L'économie française en 1993

Nous commencions l'an dernier cette chronique en prenant la précaution de rappeler qu'à l'automne 1992, au moment de sa rédaction, les informations recueillies sur les deux premiers trimestres laissaient prévoir officiellement une croissance de 1,8 % pour l'ensemble de l'année 1992. Bien que la performance fût considérée comme médiocre, la prévision péchait par excès d'optimisme. En effet, après le tournant de la croissance du deuxième et du troisième trimestre, l'économie entrait en récession au quatrième, de sorte que, sur l'ensemble de l'année 1992, la croissance atteignit, en fait, à peine 1,2 %. Ce genre d'erreur, communément commise en France et ailleurs, vient de notre incapacité à saisir avec la précision et l'exactitude souhaitables la conjoncture du moment dans son véritable déroulement. À l'automne 1993, une incertitude plane sur la nature de la stabilisation observée. Au total, le PIB marchand baisserait de – 0,7 % en 1993 (estimation INSEE), soit d'un taux compris entre 0 % et – 1 %, selon que les optimistes et les pessimistes pondéreront plus les effets expansionnistes (relance du bâtiment, réactivation de l'épargne par l'affectation de l'emprunt Balladur, allégements annoncés de l'impôt sur le revenu 1993) ou les effets déflationnistes des mesures prises dès 1993 par le gouvernement Balladur (relèvement de la CSG, alourdissement des taxes sur l'alcool, le tabac, l'essence, gel des traitements des fonctionnaires, réduction des remboursements de la Sécurité sociale). Quel que soit le scénario de la fin de l'année 1993, les syndromes de la récession française demeurent inquiétants à trois égards.

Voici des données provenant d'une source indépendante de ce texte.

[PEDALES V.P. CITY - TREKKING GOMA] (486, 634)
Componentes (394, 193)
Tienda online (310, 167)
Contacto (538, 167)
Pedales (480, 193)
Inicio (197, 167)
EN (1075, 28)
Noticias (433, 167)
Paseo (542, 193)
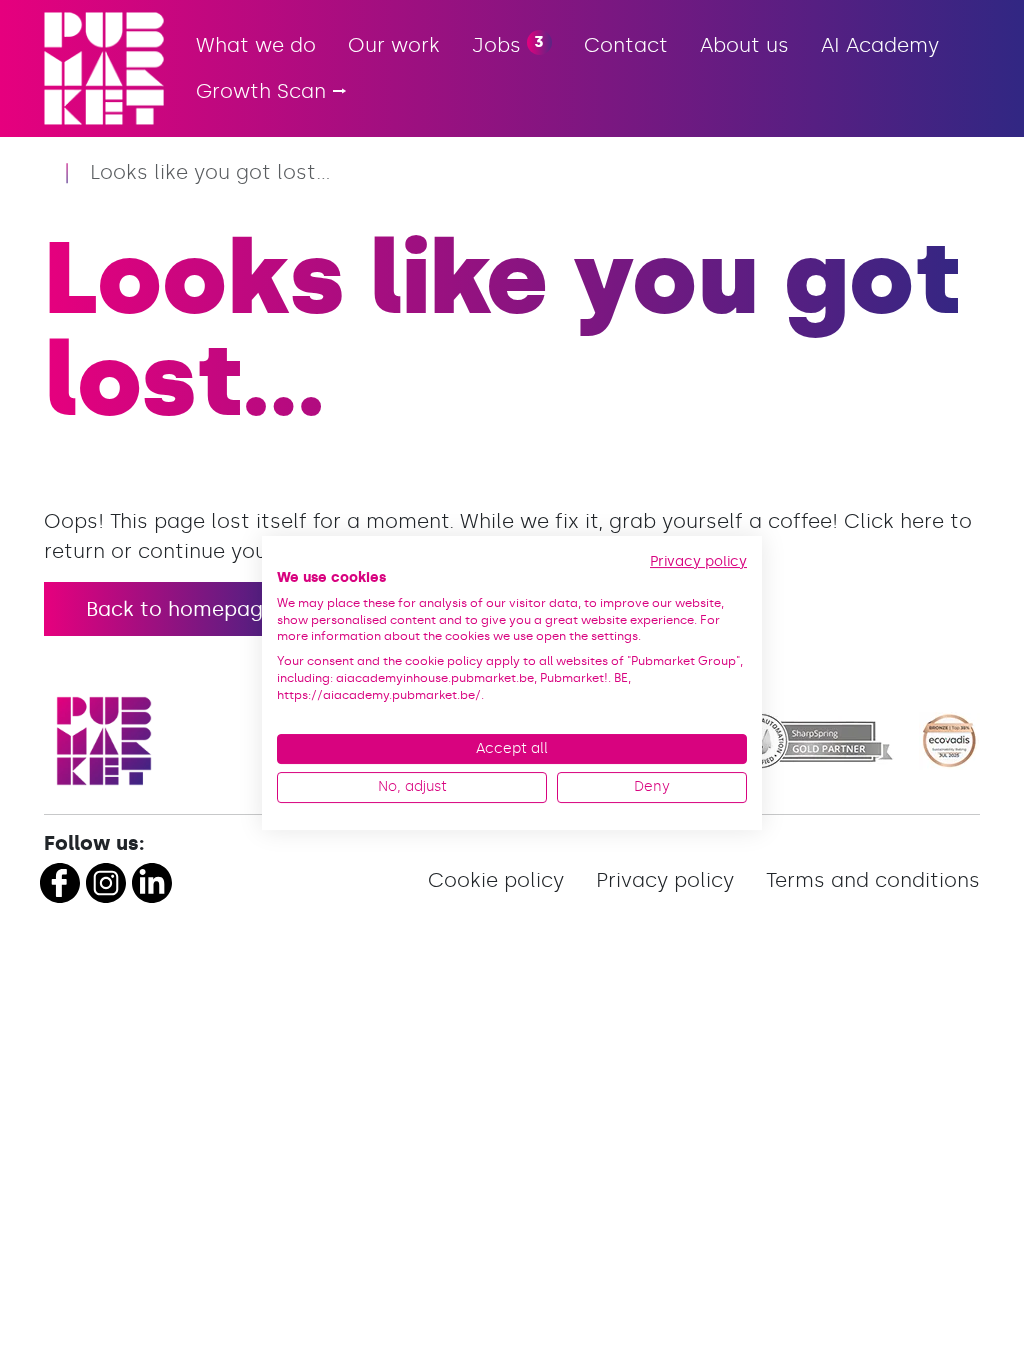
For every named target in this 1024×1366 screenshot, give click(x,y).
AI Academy (880, 45)
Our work (394, 45)
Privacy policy (665, 880)
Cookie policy (496, 880)
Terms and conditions (873, 880)
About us (744, 45)
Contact (626, 45)
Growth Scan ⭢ (271, 91)
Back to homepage (180, 609)
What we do (256, 45)
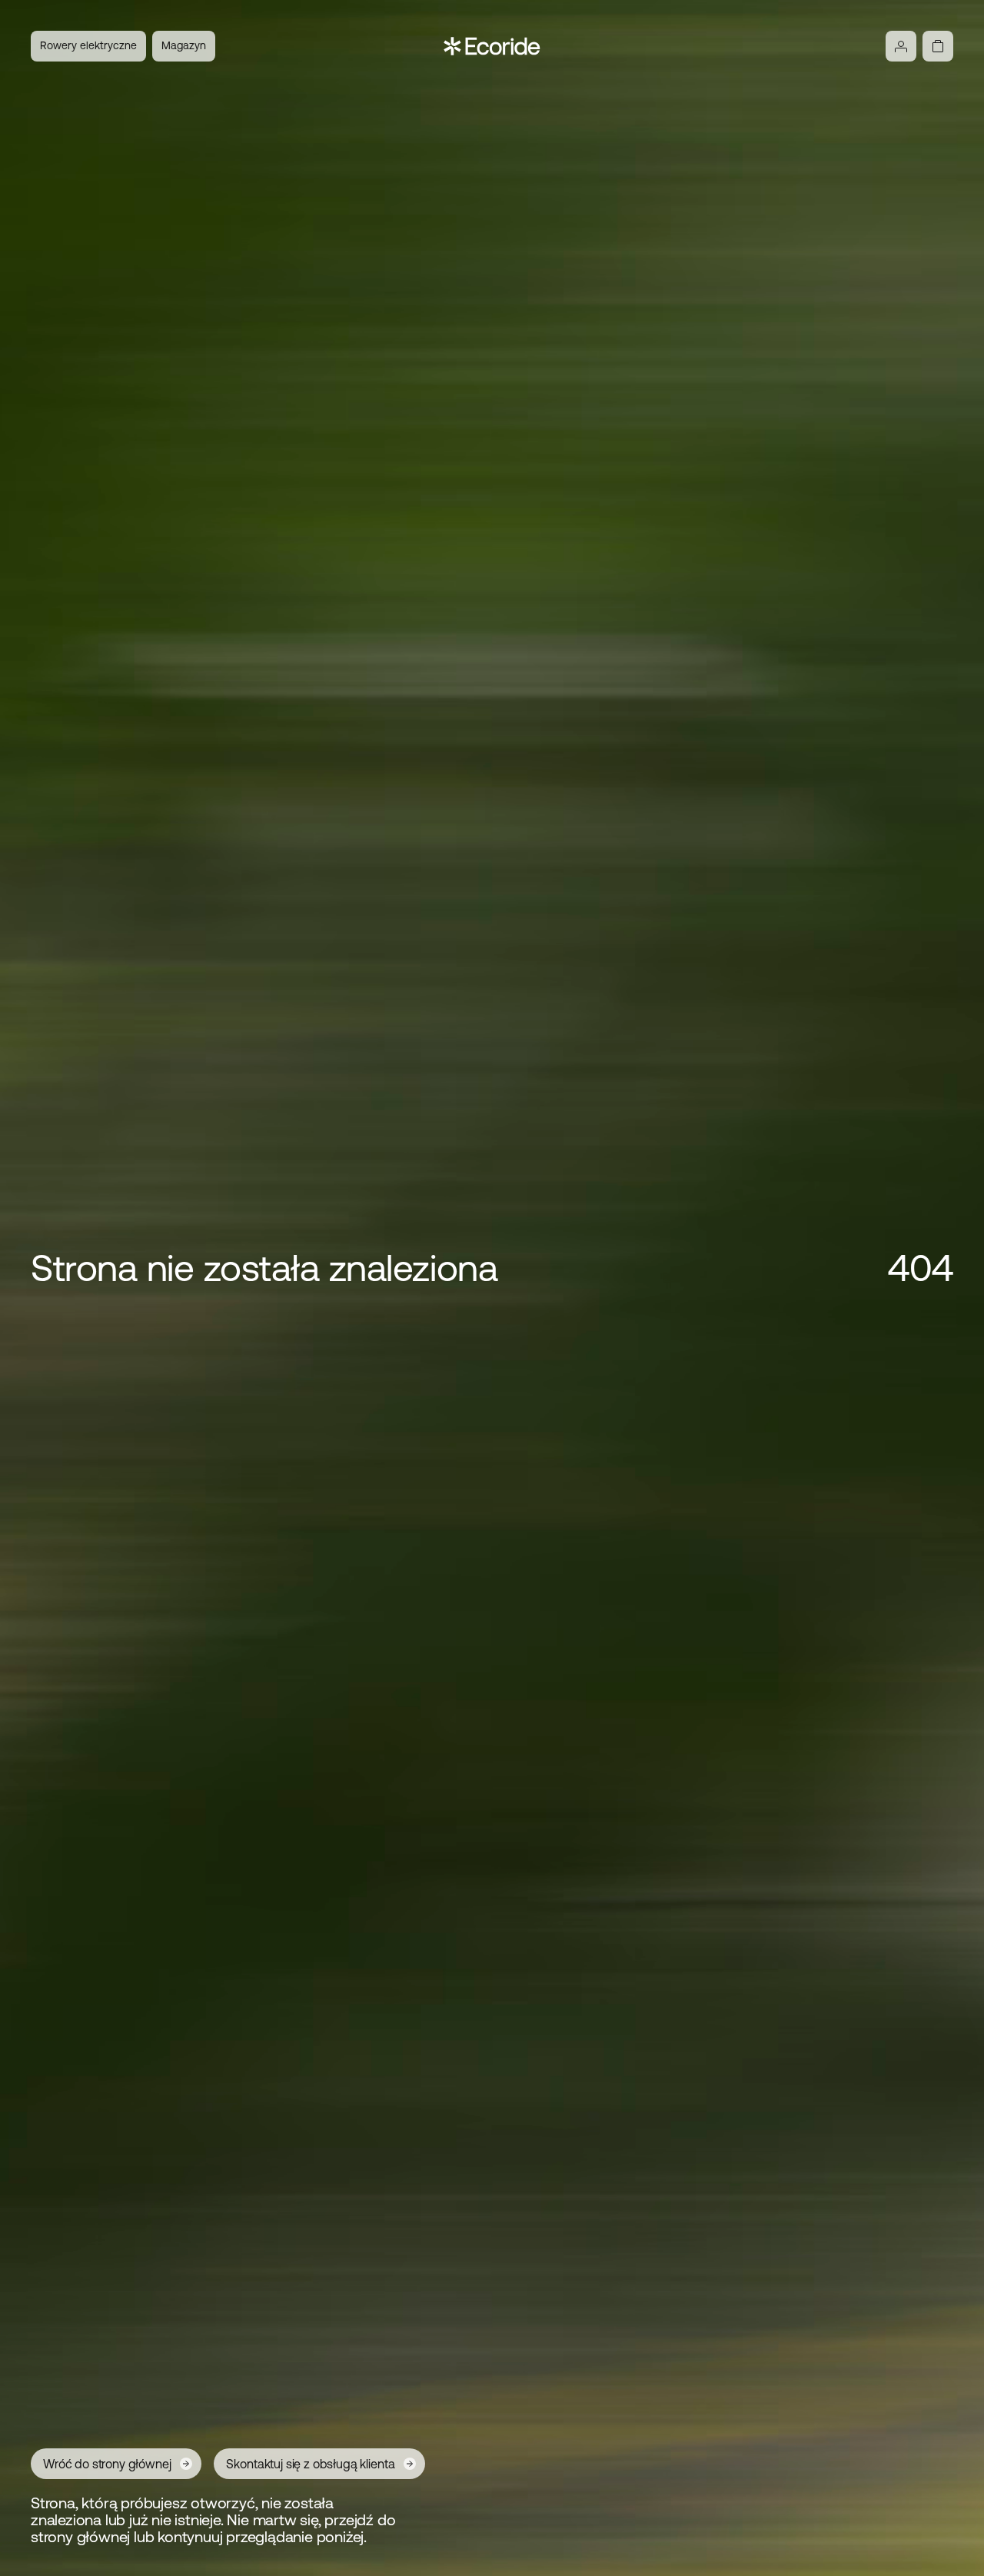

Notre économie rentre dans le rang, mais avec un taux de chômage très élevé pour une nation industrialisée. Notre politique économique louvoie entre des difficultés contradictoires. Notre société met en doute la pertinence de ses choix économiques profonds.

La fin de l'exception française est l'une des conséquences inévitables de l'ouverture, par ailleurs bénéfique, de notre économie aux échanges mondiaux. Notre panne de croissance est d'abord imputable chronologiquement à la modération de nos exportations. Après des années brillantes, nos ventes souffrent du ralentissement de la « demande mondiale adressée à notre pays » qui, d'après l'INSEE, ne progresserait plus que de 1,3 %, au lieu des 4 % enregistrés en 1992. En réalité, les industriels français concentrent trop leurs efforts de vente sur des marchés en recul : Allemagne, Europe de l'Est, pays en crise, tandis que les dévaluations de la livre, de la lire et de la peseta nous créent des difficultés.

La baisse des dépenses de consommation

Ce phénomène, inconnu depuis longtemps, s'explique par plusieurs causes : la dévalorisation du patrimoine immobilier pousse les propriétaires, traditionnellement plus économes, à épargner davantage ; le niveau élevé des taux d'intérêt incite les ménages les plus endettés à rembourser plus vite leurs créanciers ; enfin, l'extension du chômage incite chacun à la prudence. Le taux d'épargne des ménages a ainsi continué de progresser au premier semestre jusqu'à 13 % du revenu disponible. Il pourrait baisser au second semestre en raison de la diminution des avantages fiscaux accordés aux placements en sicav de trésorerie et du souci de limiter la répercussion de la baisse du pouvoir d'achat et les niveaux de consommation.

La baisse des exportations et le tassement de la consommation n'encouragent pas les entreprises à développer leurs dépenses d'investissements. De fait, celles-ci ont diminué pour la troisième année consécutive. Ce repli touche plus encore l'équipement de l'industrie manufacturière que l'investissement productif total (– 4,1 % en 1991, – 6,3 % en 1992, – 5 % prévision 1993). Certes, les taux d'intérêt nominaux ont diminué de 2 à 5 points, selon les échéances, depuis fin 1992 ; mais ils demeurent encore élevés en termes réels et leur diminution ne compense pas la dégradation de la rentabilité de l'investissement industriel.